Rewrite the items from the line with "will pyautogui.click(x=1277, y=183)." to the line with "tap(1489, 131)", changing "checkbox" to "check box" and keeping everything else the same.

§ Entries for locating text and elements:
----------

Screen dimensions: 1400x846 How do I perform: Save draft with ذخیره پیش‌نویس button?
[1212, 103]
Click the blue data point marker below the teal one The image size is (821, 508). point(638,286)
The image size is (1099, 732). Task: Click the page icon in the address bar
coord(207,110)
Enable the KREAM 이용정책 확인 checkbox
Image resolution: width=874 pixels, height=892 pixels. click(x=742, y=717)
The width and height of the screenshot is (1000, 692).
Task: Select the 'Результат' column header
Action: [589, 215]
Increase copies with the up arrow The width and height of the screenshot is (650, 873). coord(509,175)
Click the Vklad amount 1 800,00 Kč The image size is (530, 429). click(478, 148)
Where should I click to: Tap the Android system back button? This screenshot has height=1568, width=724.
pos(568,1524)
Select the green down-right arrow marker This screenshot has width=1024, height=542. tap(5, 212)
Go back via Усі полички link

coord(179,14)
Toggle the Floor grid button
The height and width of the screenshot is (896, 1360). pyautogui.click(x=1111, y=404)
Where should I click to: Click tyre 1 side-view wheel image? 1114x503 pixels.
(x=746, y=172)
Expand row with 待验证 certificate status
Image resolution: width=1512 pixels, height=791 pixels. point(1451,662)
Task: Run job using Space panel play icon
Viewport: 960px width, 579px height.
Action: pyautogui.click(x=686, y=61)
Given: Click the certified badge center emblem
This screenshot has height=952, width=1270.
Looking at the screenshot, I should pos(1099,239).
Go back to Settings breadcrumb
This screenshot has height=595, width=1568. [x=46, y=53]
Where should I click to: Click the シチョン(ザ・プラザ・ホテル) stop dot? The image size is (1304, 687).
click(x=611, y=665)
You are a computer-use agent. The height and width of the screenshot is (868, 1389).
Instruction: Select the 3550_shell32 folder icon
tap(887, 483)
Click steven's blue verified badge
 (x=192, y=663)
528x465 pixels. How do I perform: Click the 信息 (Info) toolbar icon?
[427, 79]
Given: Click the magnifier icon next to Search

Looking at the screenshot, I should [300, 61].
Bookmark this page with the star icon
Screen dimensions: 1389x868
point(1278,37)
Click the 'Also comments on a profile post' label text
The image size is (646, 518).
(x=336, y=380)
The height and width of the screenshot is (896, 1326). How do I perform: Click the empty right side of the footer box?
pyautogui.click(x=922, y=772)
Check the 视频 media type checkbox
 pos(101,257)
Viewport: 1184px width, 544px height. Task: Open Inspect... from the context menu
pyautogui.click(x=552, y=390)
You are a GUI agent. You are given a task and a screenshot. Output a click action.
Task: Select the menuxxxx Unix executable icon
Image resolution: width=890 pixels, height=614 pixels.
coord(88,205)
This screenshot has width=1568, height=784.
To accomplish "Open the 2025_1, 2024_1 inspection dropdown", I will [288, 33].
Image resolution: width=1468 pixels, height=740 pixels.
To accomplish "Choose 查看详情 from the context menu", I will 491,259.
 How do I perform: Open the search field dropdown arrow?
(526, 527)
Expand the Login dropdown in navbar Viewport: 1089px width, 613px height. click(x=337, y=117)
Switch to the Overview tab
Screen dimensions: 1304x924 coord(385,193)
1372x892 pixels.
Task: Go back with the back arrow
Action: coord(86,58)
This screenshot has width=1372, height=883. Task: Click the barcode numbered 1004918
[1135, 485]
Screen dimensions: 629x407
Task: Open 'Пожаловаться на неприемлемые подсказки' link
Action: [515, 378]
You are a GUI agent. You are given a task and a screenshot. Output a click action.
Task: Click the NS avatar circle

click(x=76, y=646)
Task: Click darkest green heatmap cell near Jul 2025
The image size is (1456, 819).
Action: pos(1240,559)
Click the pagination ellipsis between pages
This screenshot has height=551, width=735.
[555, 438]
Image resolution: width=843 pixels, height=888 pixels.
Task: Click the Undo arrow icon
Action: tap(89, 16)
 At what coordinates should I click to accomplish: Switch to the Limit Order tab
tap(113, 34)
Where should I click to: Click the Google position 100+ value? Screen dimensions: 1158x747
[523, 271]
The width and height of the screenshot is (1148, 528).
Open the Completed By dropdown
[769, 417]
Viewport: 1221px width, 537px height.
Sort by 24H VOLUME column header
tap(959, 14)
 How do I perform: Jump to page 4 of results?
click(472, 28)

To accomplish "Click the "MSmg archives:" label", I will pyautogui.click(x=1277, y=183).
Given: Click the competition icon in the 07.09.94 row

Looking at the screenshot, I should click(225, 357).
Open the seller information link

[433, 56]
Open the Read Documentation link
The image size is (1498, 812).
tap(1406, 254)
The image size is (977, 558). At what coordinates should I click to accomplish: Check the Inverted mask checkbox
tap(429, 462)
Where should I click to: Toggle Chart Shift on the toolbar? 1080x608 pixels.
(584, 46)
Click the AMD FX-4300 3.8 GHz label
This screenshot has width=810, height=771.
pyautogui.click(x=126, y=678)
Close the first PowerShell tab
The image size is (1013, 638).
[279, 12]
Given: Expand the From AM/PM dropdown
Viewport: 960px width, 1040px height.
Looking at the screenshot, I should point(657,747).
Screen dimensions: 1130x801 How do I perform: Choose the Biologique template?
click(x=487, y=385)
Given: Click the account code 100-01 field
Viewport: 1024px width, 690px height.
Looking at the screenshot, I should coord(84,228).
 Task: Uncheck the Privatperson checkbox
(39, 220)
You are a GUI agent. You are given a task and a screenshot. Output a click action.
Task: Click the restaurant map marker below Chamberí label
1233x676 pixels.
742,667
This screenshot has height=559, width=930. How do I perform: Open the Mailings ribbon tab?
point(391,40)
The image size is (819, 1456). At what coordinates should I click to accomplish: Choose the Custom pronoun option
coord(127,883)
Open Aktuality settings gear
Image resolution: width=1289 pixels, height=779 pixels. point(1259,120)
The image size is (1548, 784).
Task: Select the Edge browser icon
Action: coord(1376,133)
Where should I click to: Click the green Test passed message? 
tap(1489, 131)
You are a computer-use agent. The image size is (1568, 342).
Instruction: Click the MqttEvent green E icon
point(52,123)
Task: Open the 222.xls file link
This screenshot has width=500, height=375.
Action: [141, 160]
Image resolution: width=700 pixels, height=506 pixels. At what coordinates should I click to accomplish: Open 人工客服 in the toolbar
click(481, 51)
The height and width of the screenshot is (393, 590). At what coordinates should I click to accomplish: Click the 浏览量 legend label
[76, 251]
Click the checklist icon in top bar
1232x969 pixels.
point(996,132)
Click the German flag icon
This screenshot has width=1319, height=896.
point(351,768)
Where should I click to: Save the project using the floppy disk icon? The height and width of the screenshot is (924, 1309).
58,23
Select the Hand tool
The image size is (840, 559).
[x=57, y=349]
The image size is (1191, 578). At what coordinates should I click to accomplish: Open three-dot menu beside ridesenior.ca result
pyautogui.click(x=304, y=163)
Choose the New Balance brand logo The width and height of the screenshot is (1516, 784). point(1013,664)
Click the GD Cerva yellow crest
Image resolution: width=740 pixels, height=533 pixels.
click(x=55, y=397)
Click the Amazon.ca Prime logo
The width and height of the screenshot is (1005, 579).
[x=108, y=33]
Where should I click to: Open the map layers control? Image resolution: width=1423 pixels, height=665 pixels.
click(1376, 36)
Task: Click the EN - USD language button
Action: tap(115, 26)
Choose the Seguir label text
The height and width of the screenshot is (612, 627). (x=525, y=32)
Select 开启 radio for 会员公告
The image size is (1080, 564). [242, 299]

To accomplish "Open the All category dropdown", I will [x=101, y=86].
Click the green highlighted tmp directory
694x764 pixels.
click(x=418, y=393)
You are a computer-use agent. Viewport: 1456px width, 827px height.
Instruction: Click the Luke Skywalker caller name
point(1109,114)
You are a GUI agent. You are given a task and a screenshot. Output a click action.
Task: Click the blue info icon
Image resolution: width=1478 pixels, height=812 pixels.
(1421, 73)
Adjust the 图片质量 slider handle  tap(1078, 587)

----------

§ Solved problem:
To accomplish "Click the "MSmg archives:" label", I will pyautogui.click(x=1277, y=183).
Given: Click the competition icon in the 07.09.94 row

Looking at the screenshot, I should click(225, 357).
Open the seller information link

[433, 56]
Open the Read Documentation link
The image size is (1498, 812).
tap(1406, 254)
The image size is (977, 558). At what coordinates should I click to accomplish: Check the Inverted mask check box
tap(429, 462)
Where should I click to: Toggle Chart Shift on the toolbar? 1080x608 pixels.
(584, 46)
Click the AMD FX-4300 3.8 GHz label
This screenshot has width=810, height=771.
pyautogui.click(x=126, y=678)
Close the first PowerShell tab
The image size is (1013, 638).
[279, 12]
Given: Expand the From AM/PM dropdown
Viewport: 960px width, 1040px height.
Looking at the screenshot, I should point(657,747).
Screen dimensions: 1130x801 How do I perform: Choose the Biologique template?
click(x=487, y=385)
Given: Click the account code 100-01 field
Viewport: 1024px width, 690px height.
Looking at the screenshot, I should coord(84,228).
 Task: Uncheck the Privatperson check box
(39, 220)
You are a GUI agent. You are given a task and a screenshot. Output a click action.
Task: Click the restaurant map marker below Chamberí label
1233x676 pixels.
742,667
This screenshot has height=559, width=930. How do I perform: Open the Mailings ribbon tab?
point(391,40)
The image size is (819, 1456). At what coordinates should I click to accomplish: Choose the Custom pronoun option
coord(127,883)
Open Aktuality settings gear
Image resolution: width=1289 pixels, height=779 pixels. point(1259,120)
The image size is (1548, 784).
Task: Select the Edge browser icon
Action: coord(1376,133)
Where should I click to: Click the green Test passed message? 
tap(1489, 131)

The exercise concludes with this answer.